1. Le trastuzumab deruxtecan seul (T-DXd) ;
2. Le T-DXd, suivi de paclitaxel + trastuzumab + pertuzumab (THP) ;
3. Le traitement standard actuel avec anthracyclines, c’est-à-dire la doxorubicine à doses denses (toutes les deux semaines) + cyclophosphamide (ddAC), suivi de THP. 

« Faute de réponse positive, ils ont vite abandonné le premier bras, celui du T-DXd en monothérapie », explique la Dre Buisseret. Restaient donc le bras des 4 cycles de chimiothérapie ciblée en néoadjuvant, suivi de la chimio THP, et le bras du traitement standard. Le taux de réponse complète (pCR) est clairement en faveur de la combinaison T-DXd-THP : 67,3 % contre 56,3 %. Soit une différence significative de 11,2 %.  
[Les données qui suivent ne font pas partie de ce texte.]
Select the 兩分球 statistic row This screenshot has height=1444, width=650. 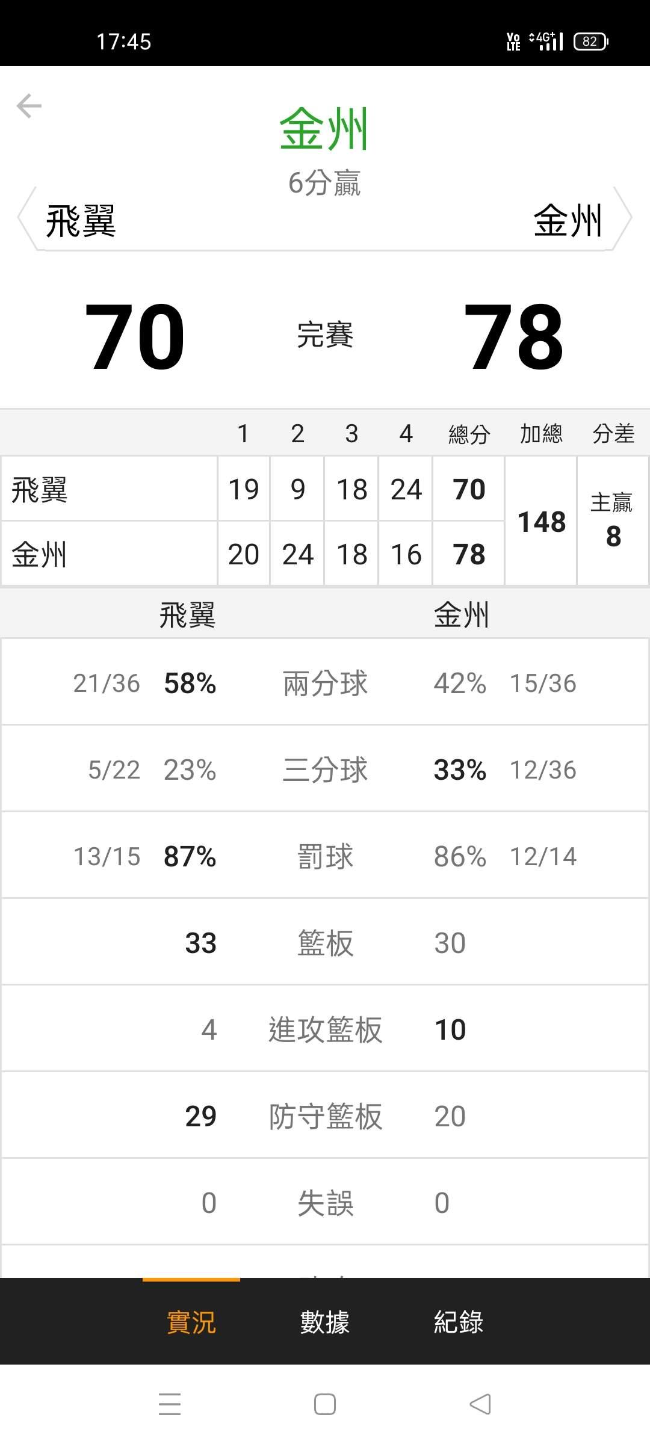click(325, 682)
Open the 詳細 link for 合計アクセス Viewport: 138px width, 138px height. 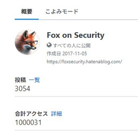[56, 114]
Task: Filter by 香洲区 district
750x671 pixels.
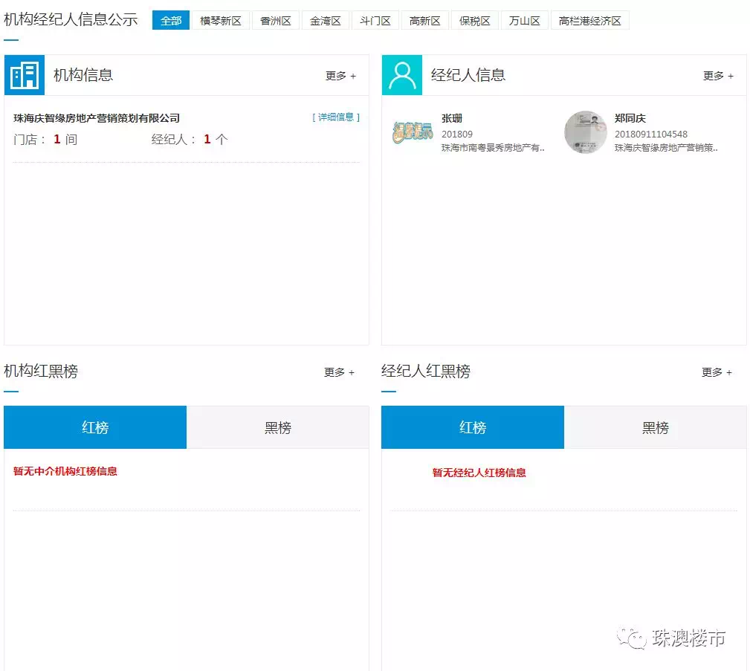Action: click(x=276, y=21)
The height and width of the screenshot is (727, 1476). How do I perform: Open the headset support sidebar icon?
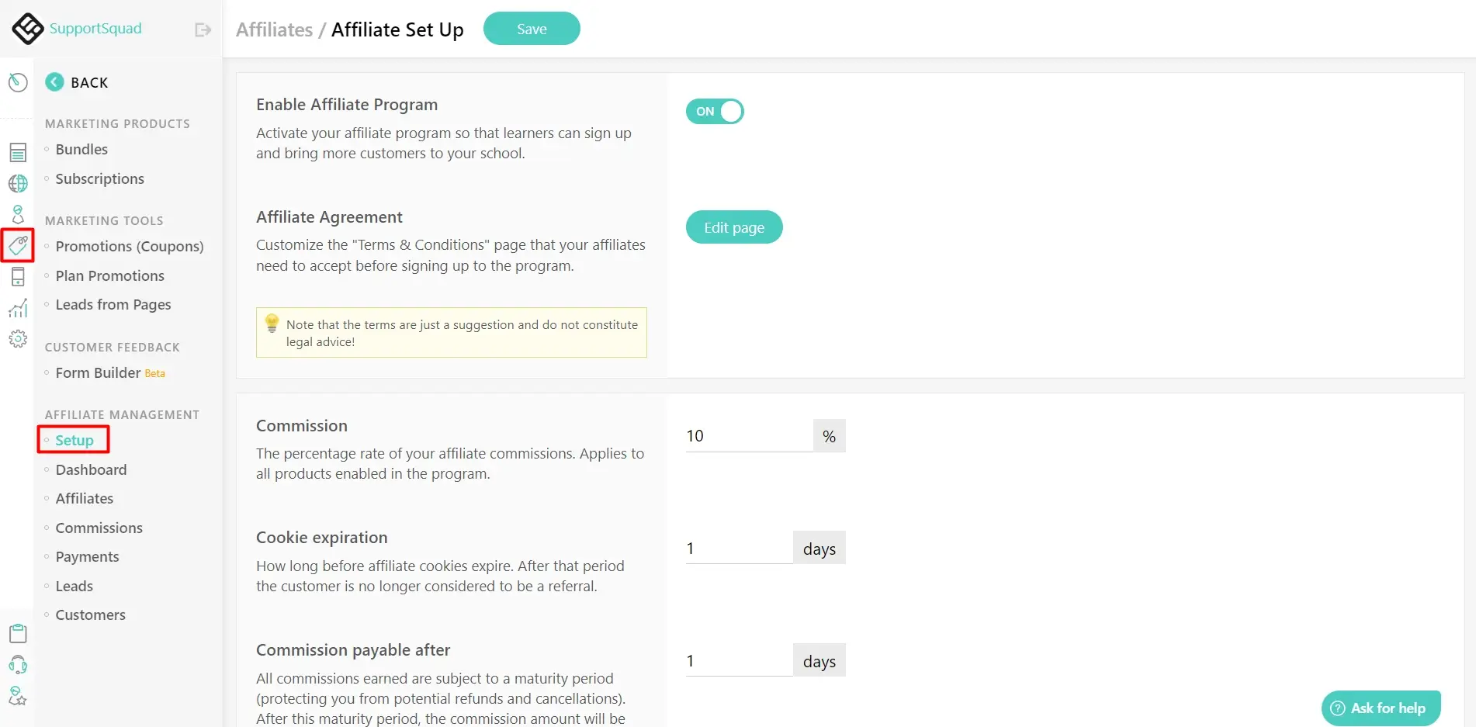(x=18, y=665)
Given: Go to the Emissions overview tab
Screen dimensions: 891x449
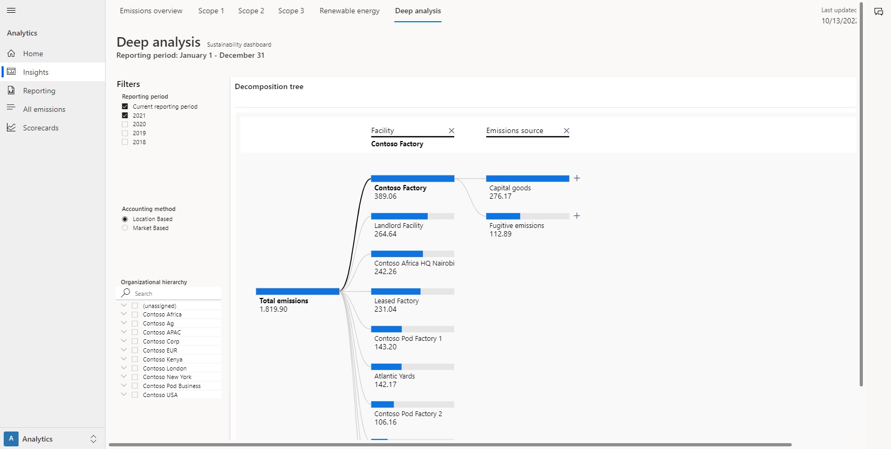Looking at the screenshot, I should 151,11.
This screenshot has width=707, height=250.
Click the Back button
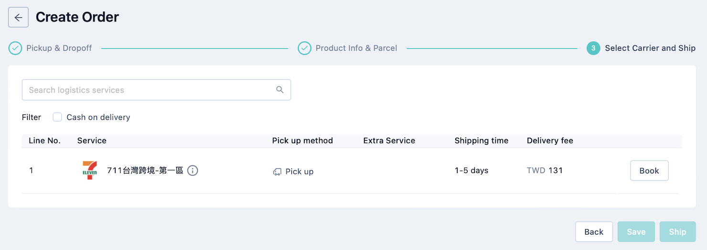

Les toxicités sont également moindres avec la nouvelle approche - 37,5 % de toxicités de grade 3 ou plus avec la combinaison, contre 55,8 % avec les anthracyclines - et aussi moins de cardiotoxicité : 1,9 % Vs 9 %. « Dans notre pratique, nous pourrions appliquer ce nouveau protocole qui permet la désescalade des anthracyclines - encore indiquées dans les stades localement avancés au diagnostic -, mais nous ne connaissons pas encore l’impact sur la survie globale », rappelle la Dre Buisseret. « Certes, l’EFS semble favorable (HR 0,56), mais il faut voir si cette tendance positive se confirmera dans le temps. »  

Une note POSITIVE 
Les données actualisées de l’étude POSITIVE ont été présentées à l’ESMO. Pour rappel, celle-ci suit 518 patientes – dont des Belges – guéries d’un cancer du sein HR+ et qui ont interrompu leur hormonothérapie 18 à 30 mois pour concevoir un bébé.
Après un suivi médian de 71 mois et en comparant avec une autre cohorte (SOFT/TEXT), aucun excès de récidive n’a été observé. En effet, l’intervalle sans cancer du sein (BCFI) et l’intervalle sans rechute à distance (DRFI) sont respectivement de 12,3 % et 6,2 % chez les patientes de POSITIVE, contre 13,2 % et 8,3 % dans le groupe contrôle.
Notons également un taux de grossesse de 75,8 % et un taux de naissances vivantes de 69 %, soit 440 nouveau-nés. Une très bonne nouvelle pour toutes les patientes sous hormonothérapie qui désire concevoir un bébé après leur cancer.  

Remarques:
1. La survie sans maladie (DFS) suit la même tendance : HR 0,47.
2. Deux décès ont d’ailleurs été déplorés dans ce bras.